Today, we’re going to examine several resources that can help in crossing your t’s and dotting your i’s with your new mobile-friendly experience. This blog won’t get into the actual execution of a mobile website, but rather, see that it makes the grade once you reach the QA phase. With that said, there are generally three accepted ways to accomplish this: responsive design (using the same HTML across all devices), dynamic serving (separate HTML/CSS per device, but under one URL) and creating a separate URL for mobile (e.g., m.yourwebsite.com). Google has created extensive documentation on how to achieve this, and if you’re on a major CMS like WordPress, it may be as simple as downloading a new plugin (assuming your current theme isn’t mobile-friendly, though many are).

Another thing to keep in mind: when it comes to allocating your resources, address your priority pages first. Google has confirmed the mobile algorithm will run in real-time on a page-by-page basis, so if you’re pressed for time, optimize your core pages first and come back to the others.

Now, assuming you’re ready to put your mobile website through its paces, here are some ways to do it.

Ensure You Pass Google’s Tests

After all, they’re the ones deciding where your site will appear in mobile search, right? Google provides several resources for verify your website is up to snuff. With their Mobile-Friendly Test, you can simply paste in your URL and submit. Google will then do a quick analysis of the page in-question to either tell you you’re good to go, or identify any and all issues with mobile-friendliness and outline next steps to address them.

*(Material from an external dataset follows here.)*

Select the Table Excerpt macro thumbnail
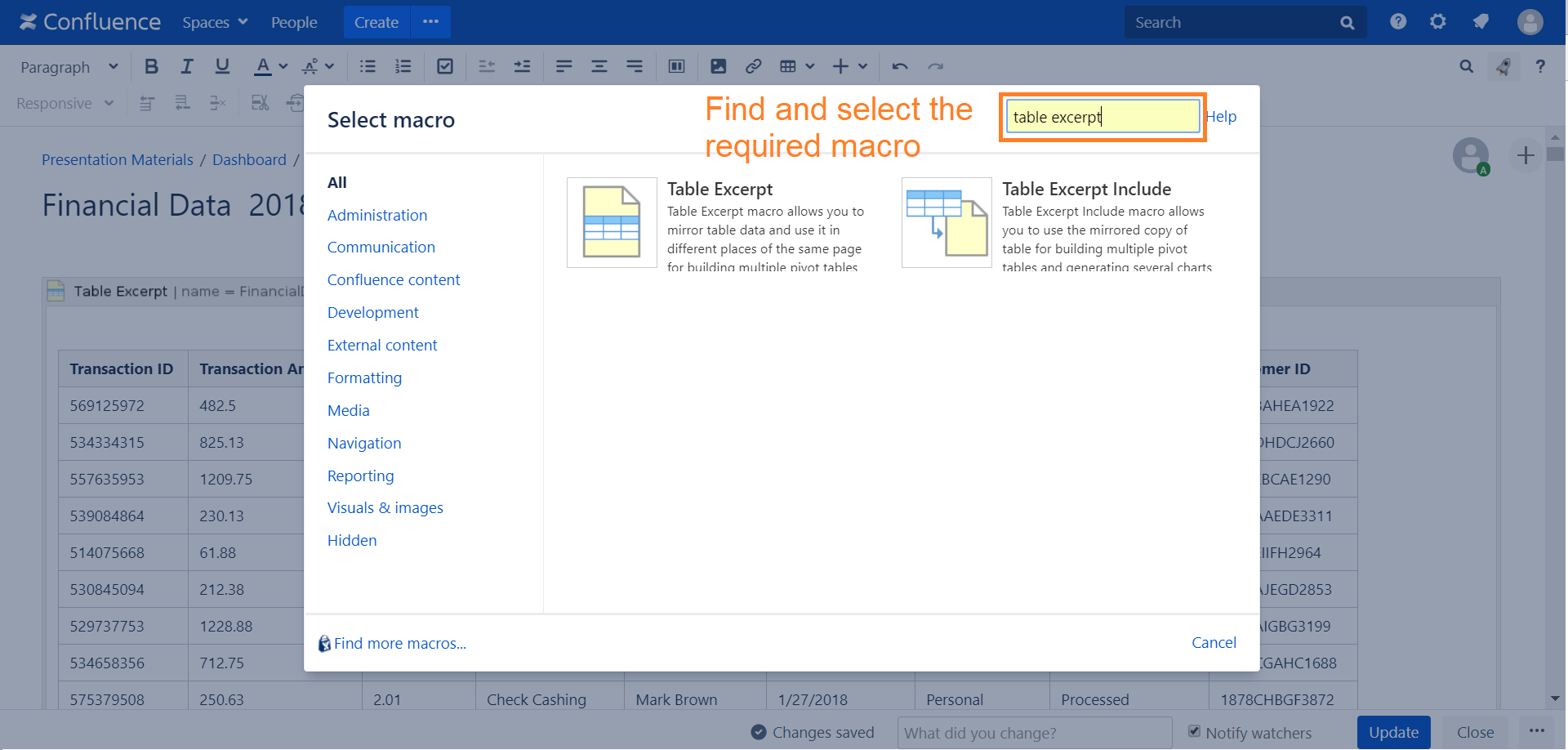 (x=612, y=222)
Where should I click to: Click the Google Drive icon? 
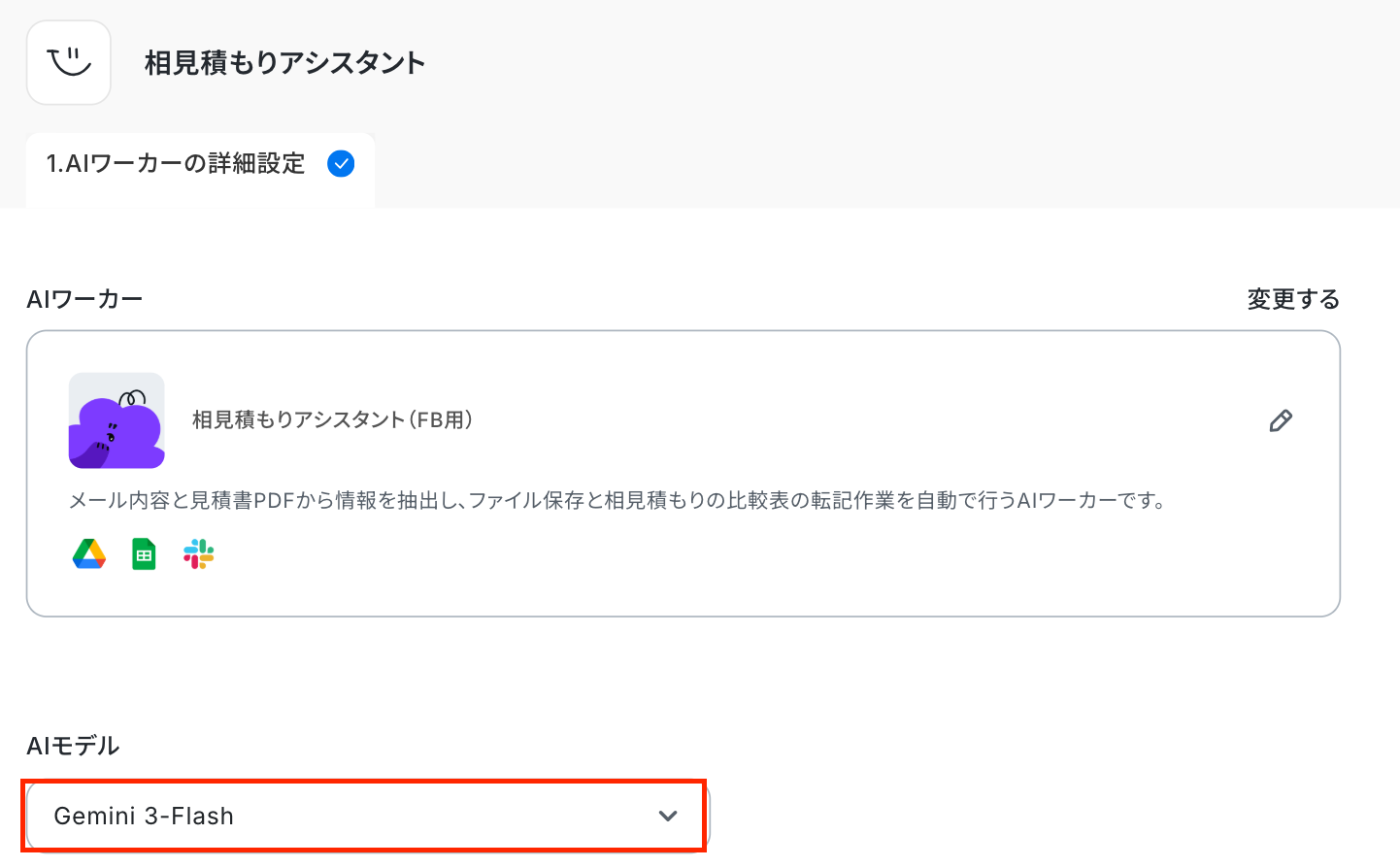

To more efficiently crawl your entire website, there’s the Mobile Usability section of Google’s Webmaster Tools (which you do have setup, don’t you?). This report specifically identifies pages on your domain that are suffering from mobile errors, such as use of Flash or font that’s too small. This can be great if you’ve optimized for mobile site-wide and need to delve deep into specific offending pages.

If you want a second opinion outside Google, Screaming Frog offers both a free ‘lite’ and paid version of its SEO Spider Tool for performing site crawls (and it’s renowned by SEOs). With a little technical prowess, you can simulate a crawl as the Googlebot for smartphones user agent to uncover potential technical and SEO issues on your mobile site.

Optimize Page Speed and Load

Another important factor to a mobile-optimized website is ensuring it loads quickly and efficiently. Not only does this matter for SEO (another ranking factor introduced by Google), but a user who has to wait forever for your page to load will likely be back at the search results page whence they came, choosing the next best option. Bummer.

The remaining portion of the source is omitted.